[Exercise] With the pictures omitted, transcribe each line below exactly as it is.
** Opening Records shown block **
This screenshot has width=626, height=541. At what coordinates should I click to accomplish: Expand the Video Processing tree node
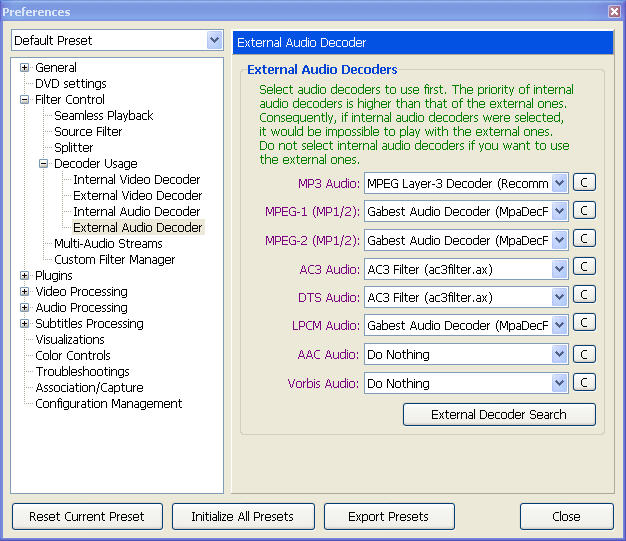(25, 292)
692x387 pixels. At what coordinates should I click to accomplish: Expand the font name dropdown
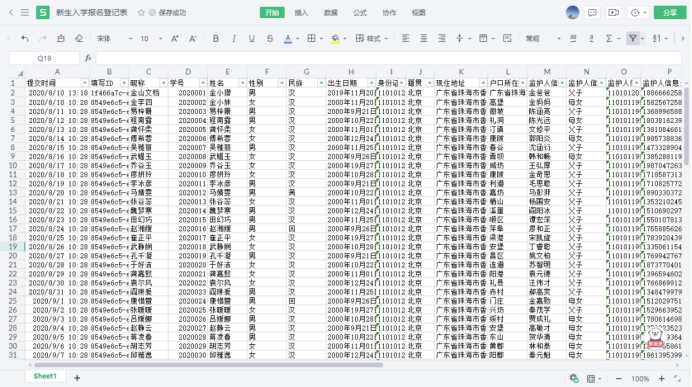pos(115,39)
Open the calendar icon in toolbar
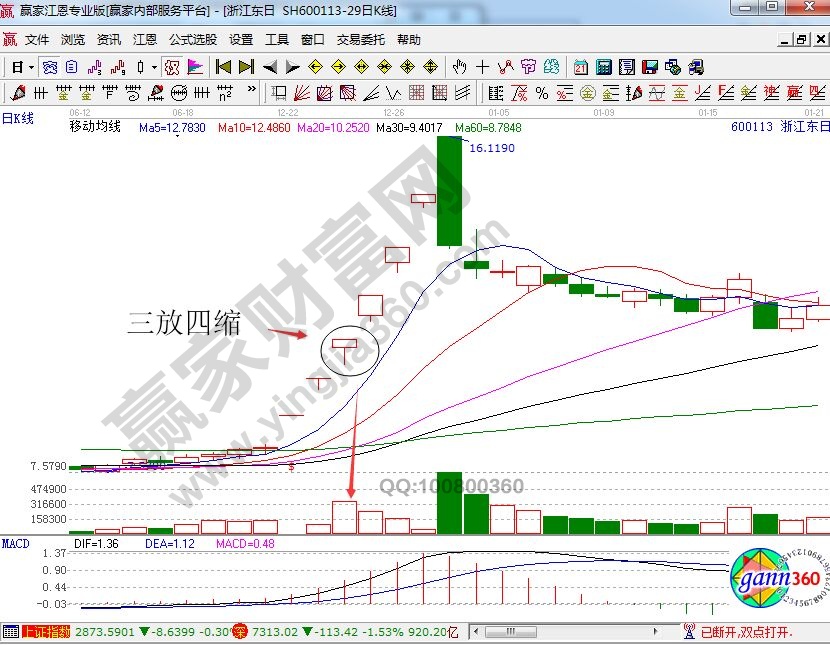 pyautogui.click(x=581, y=67)
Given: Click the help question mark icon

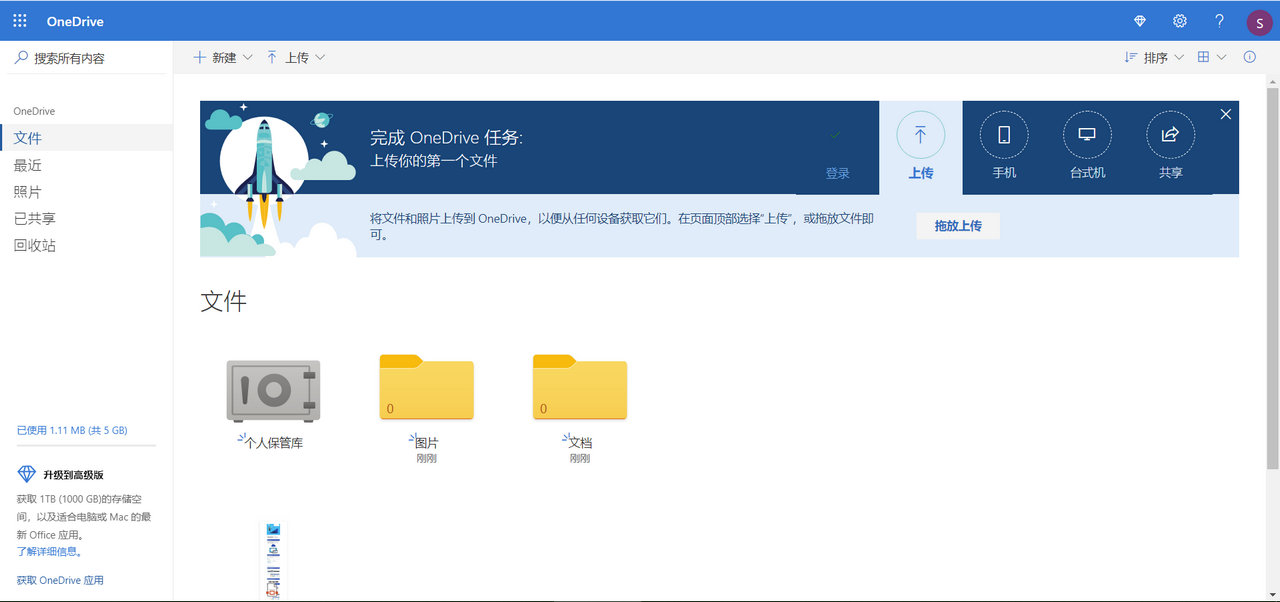Looking at the screenshot, I should pyautogui.click(x=1219, y=20).
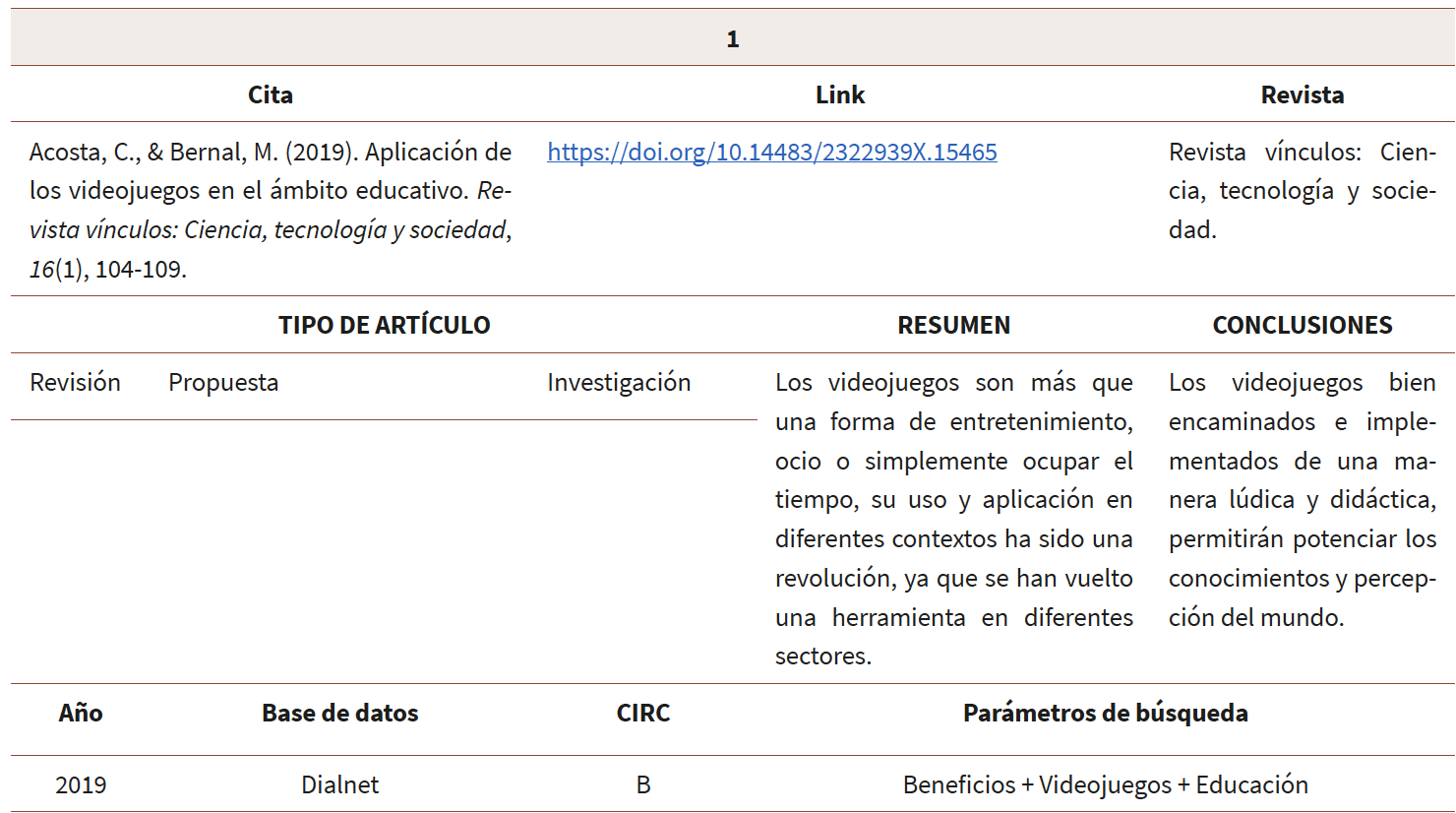Viewport: 1456px width, 813px height.
Task: Click the CIRC column header
Action: coord(643,714)
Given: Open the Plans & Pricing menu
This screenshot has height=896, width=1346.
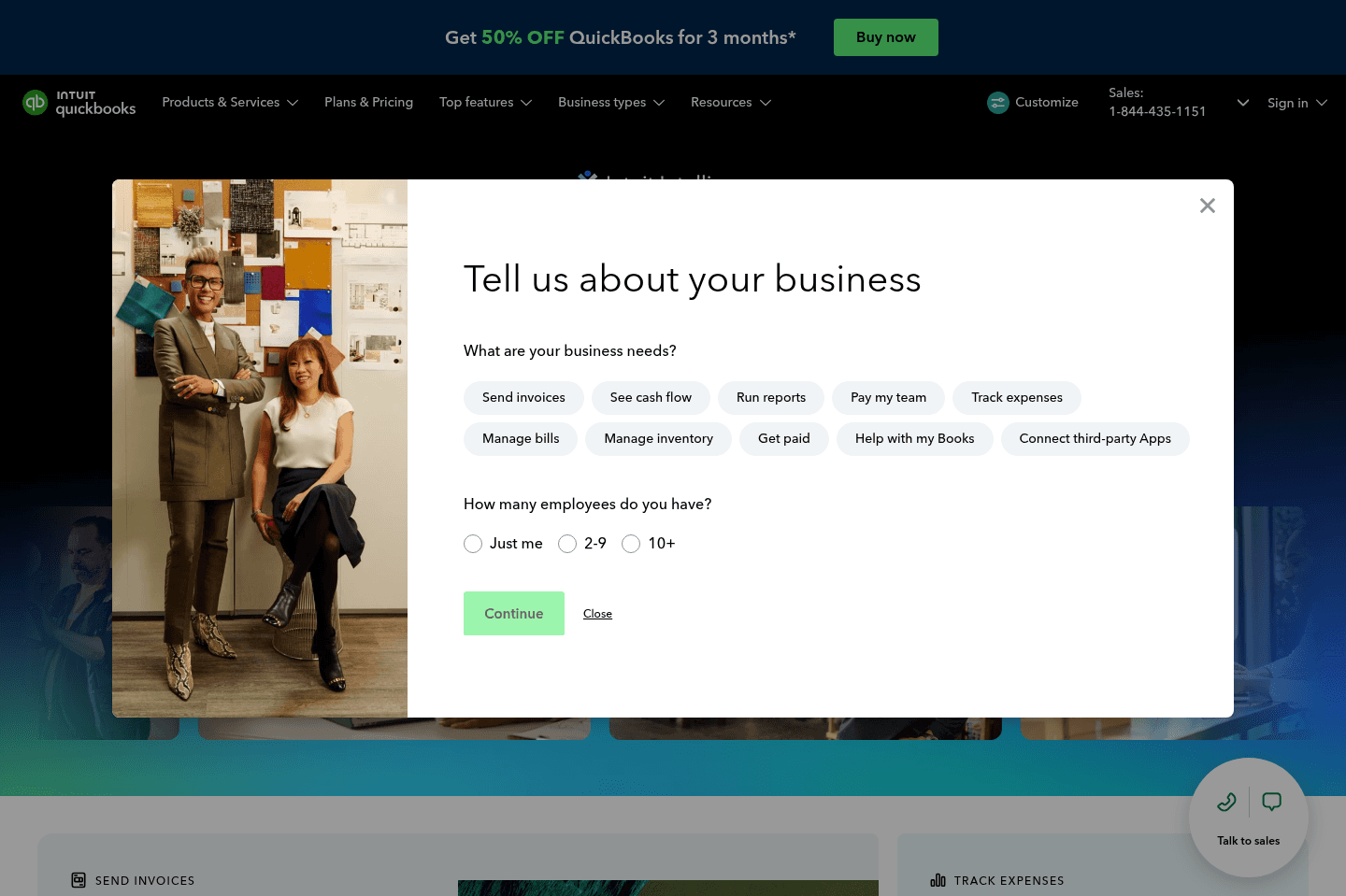Looking at the screenshot, I should (x=368, y=103).
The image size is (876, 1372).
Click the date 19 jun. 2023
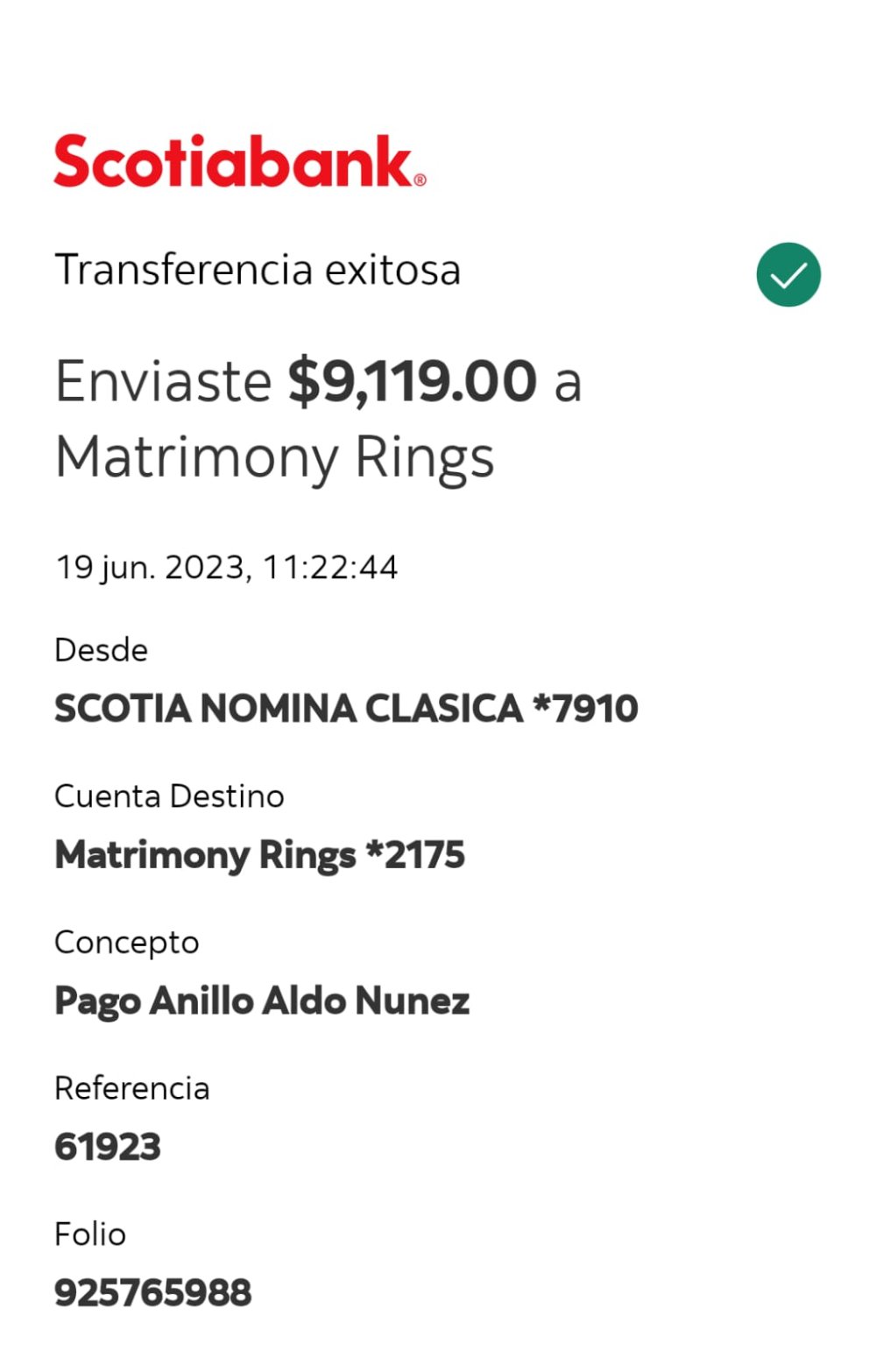149,567
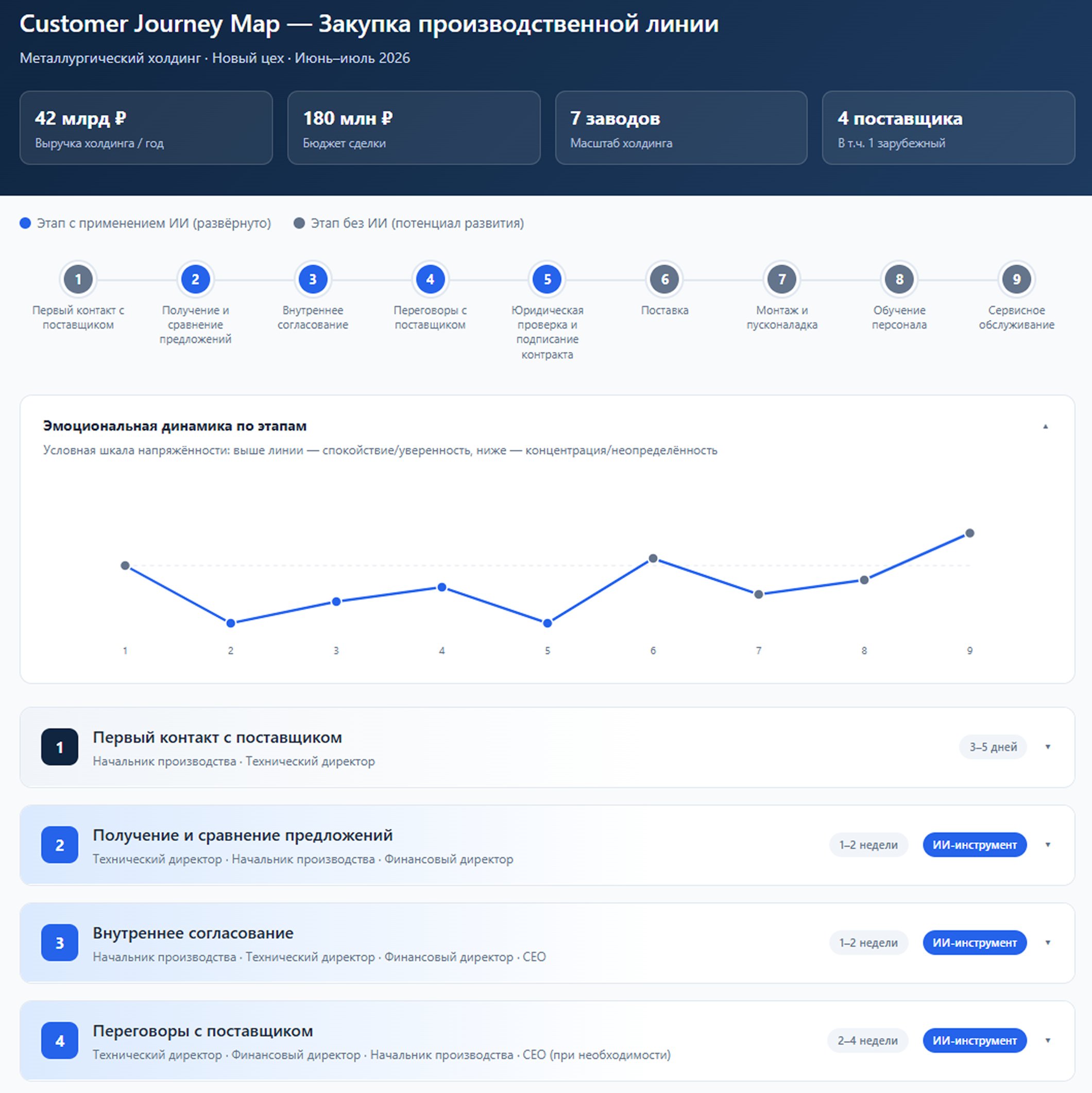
** Closing Records shown block **
[Task response]
This screenshot has width=626, height=541. At what coordinates should I click to accomplish: Expand the Video Processing tree node
(25, 292)
692x387 pixels. At what coordinates should I click to accomplish: Expand the font name dropdown
pos(115,39)
Open the calendar icon in toolbar
 pyautogui.click(x=581, y=67)
Given: Click the help question mark icon

Looking at the screenshot, I should pyautogui.click(x=1219, y=20).
Viewport: 1456px width, 813px height.
Task: Click the CIRC column header
Action: coord(643,714)
Given: Open the Plans & Pricing menu
This screenshot has height=896, width=1346.
Looking at the screenshot, I should (x=368, y=103).
The image size is (876, 1372).
Click the date 19 jun. 2023
149,567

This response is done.